SET TASK 1: Transcribe the post about teaching an engineering with technology class from "Next year I’ll" to "of my own).".

Wow, two amazing replies in just a couple hours. Thank you.

Next year I’ll have a larger budget for materials, and I have the benefit (sort of) this year to make my dollar stretch because I’m already a third of the way through the school year. By the time I get set up I’ll only have about 300 remaining students for the year (I get 150 at a time, separated into six classes for a nine week period).

If I am fortunate enough to have a few years in this position (this is my first year), I will really be able to develop a good program. My focus is engineering with technology, so printers and CNC go right along with that. I’ll also get into casting of resins and such, but that won’t be this year unless I put in my own money (or, actually, MORE of my money. I’ve already spent a lot of my own).

The application part of the class (other than the machinery and tools) will be inventions and innovations on a small, practical level. This is the part I’ll struggle with (am struggling with). I want kids to invent gadgets and make them. For now they are of the mind that they want to make what has already been invented and they think downloading an STL file and adding their initials is innovation.

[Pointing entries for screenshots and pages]
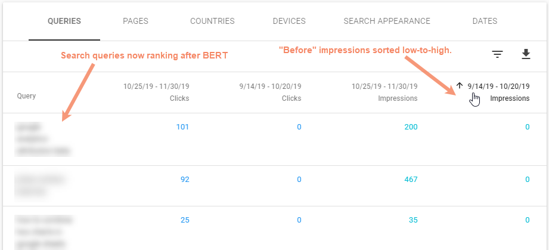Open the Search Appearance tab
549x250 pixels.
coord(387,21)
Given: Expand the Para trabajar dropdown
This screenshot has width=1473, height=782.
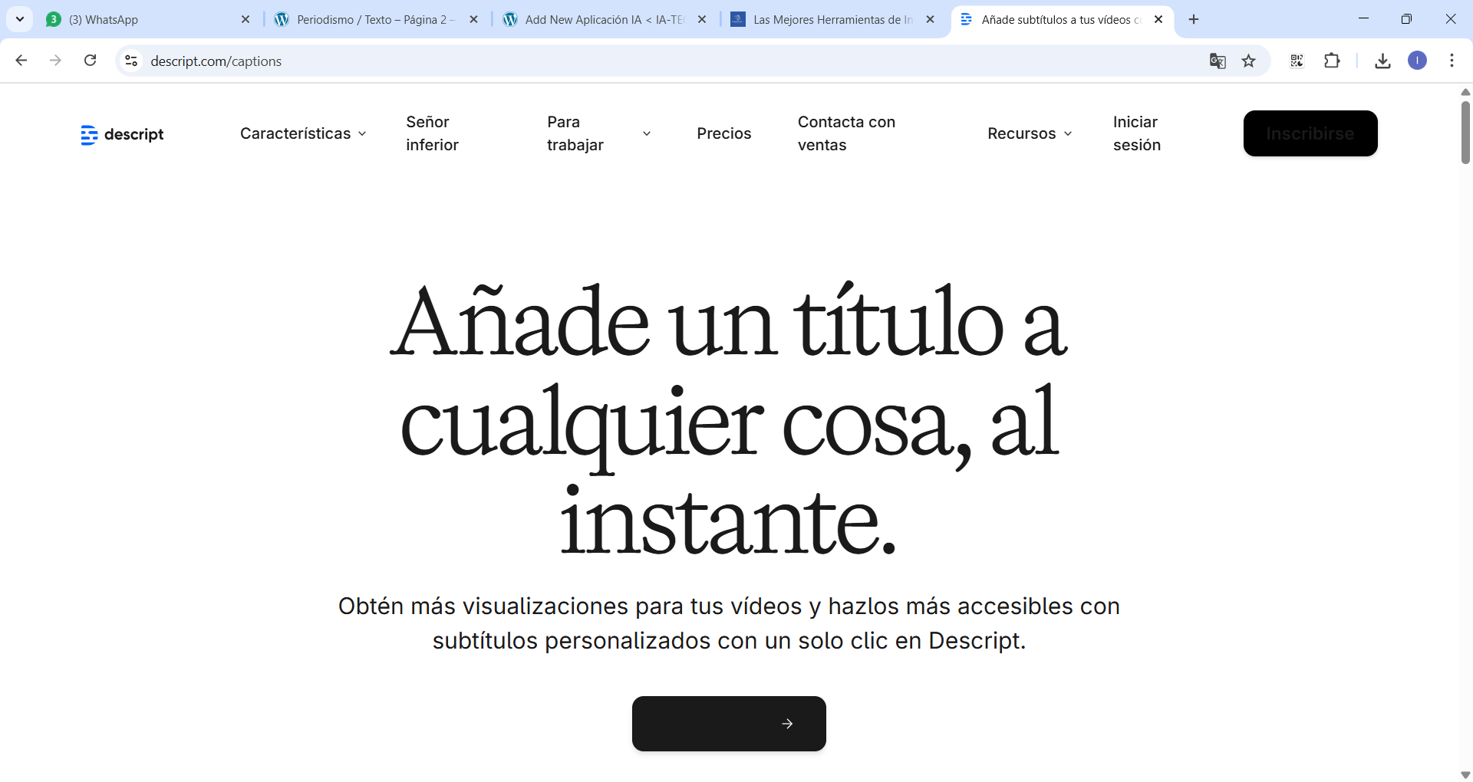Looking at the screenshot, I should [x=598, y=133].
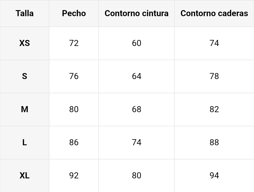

SET TASK 2: Repeat every pointing entry above word for word, leaving the pictures out.

WRITTEN RESPONSE 1:
Next year I’ll have a larger budget for materials, and I have the benefit (sort of) this year to make my dollar stretch because I’m already a third of the way through the school year. By the time I get set up I’ll only have about 300 remaining students for the year (I get 150 at a time, separated into six classes for a nine week period).

If I am fortunate enough to have a few years in this position (this is my first year), I will really be able to develop a good program. My focus is engineering with technology, so printers and CNC go right along with that. I’ll also get into casting of resins and such, but that won’t be this year unless I put in my own money (or, actually, MORE of my money. I’ve already spent a lot of my own).

WRITTEN RESPONSE 2:
Open the Search Appearance tab
549x250 pixels.
coord(387,21)
Given: Expand the Para trabajar dropdown
This screenshot has width=1473, height=782.
Looking at the screenshot, I should [x=598, y=133].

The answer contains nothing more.